- **WHAT YOU SHOULD DO**
Work through the data below and copy out every line where "computer" is found.

- **DATA EXTRACTS**
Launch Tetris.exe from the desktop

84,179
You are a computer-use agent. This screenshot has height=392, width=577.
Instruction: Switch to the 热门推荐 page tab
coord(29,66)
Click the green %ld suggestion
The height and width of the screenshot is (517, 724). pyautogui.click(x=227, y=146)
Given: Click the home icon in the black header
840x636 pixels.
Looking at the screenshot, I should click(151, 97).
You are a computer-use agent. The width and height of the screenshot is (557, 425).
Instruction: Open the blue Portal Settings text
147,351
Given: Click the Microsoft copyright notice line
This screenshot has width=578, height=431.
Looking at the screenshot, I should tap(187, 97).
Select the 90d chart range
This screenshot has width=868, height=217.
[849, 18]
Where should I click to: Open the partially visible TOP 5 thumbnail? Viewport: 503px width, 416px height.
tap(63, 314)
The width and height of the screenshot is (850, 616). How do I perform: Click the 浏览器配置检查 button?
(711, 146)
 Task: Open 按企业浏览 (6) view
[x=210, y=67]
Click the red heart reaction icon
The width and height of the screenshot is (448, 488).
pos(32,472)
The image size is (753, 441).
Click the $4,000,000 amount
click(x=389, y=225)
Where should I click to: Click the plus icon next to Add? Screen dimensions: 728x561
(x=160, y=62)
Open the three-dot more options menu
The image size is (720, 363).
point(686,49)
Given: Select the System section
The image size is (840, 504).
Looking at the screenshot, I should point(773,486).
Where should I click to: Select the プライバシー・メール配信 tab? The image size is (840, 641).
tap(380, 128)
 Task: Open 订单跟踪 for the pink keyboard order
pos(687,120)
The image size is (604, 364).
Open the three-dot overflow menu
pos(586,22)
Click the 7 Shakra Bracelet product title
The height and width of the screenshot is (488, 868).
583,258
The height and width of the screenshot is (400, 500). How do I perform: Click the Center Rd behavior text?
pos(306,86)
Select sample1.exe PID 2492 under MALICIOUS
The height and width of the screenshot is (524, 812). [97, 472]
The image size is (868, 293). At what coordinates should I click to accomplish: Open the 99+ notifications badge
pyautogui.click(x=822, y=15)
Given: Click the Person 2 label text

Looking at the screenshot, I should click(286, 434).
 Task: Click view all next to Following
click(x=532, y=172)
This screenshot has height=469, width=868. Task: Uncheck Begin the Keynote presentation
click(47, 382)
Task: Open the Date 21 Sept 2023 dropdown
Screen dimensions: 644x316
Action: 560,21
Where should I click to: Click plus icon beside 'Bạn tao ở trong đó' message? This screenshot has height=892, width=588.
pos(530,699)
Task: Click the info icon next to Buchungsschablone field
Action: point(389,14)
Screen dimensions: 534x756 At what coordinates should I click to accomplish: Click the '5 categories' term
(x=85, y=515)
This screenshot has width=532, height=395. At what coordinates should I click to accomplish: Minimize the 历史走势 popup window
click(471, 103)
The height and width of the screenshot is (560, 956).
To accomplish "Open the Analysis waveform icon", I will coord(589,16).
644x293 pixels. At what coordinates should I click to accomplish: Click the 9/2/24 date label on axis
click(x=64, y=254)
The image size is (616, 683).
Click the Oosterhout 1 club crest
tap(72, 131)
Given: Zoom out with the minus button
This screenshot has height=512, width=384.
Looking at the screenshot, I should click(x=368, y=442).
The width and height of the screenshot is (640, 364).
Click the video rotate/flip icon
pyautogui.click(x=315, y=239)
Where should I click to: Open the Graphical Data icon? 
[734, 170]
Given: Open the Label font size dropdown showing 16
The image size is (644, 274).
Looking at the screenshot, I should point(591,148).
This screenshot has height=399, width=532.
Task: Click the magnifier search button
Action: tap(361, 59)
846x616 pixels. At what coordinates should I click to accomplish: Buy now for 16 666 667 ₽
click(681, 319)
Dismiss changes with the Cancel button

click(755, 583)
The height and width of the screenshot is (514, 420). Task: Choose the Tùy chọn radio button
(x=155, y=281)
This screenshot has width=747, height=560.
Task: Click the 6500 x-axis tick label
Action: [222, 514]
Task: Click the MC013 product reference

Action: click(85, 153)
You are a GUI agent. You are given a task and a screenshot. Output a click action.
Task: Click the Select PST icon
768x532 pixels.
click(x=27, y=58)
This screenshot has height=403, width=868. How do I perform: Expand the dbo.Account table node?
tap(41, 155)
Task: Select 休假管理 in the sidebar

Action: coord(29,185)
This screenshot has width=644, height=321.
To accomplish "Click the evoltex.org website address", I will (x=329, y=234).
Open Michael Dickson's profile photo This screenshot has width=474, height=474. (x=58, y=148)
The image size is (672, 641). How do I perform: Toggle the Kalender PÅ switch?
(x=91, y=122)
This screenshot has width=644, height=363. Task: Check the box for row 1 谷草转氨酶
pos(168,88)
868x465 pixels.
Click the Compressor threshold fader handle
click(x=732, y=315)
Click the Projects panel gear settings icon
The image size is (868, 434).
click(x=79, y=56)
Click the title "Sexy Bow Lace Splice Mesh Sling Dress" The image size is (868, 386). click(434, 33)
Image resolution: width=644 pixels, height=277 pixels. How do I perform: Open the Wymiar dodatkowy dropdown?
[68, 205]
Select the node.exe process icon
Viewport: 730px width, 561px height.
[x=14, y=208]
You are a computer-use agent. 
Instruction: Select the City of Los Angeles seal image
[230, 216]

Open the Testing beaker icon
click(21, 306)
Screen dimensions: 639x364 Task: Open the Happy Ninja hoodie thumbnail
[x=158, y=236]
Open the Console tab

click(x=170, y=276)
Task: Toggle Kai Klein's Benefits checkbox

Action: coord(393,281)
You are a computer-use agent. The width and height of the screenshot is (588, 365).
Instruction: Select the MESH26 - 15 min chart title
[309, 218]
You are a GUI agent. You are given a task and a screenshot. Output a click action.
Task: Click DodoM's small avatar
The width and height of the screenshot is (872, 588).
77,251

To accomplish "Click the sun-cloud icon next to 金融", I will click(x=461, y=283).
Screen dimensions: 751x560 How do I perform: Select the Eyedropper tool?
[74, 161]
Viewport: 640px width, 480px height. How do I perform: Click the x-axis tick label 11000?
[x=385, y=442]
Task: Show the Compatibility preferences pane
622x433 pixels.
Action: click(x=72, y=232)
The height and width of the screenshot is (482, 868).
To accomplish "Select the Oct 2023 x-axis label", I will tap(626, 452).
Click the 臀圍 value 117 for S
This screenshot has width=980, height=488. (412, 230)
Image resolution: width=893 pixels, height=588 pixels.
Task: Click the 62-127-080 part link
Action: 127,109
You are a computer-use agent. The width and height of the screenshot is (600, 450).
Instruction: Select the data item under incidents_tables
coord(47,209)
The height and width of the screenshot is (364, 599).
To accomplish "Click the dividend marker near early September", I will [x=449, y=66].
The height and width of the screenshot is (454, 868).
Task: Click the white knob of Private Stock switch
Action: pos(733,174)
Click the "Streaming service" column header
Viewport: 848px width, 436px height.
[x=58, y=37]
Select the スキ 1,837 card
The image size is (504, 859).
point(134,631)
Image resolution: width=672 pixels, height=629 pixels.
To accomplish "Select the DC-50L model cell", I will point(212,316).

- **SOLUTION FOR THIS PROBLEM**
You are a computer-use agent. This screenshot has height=392, width=577.
You are a computer-use agent. The width and height of the screenshot is (557, 425).
You are a computer-use agent. 
You are a computer-use agent. The width and height of the screenshot is (588, 365).
You are a computer-use agent. The width and height of the screenshot is (600, 450).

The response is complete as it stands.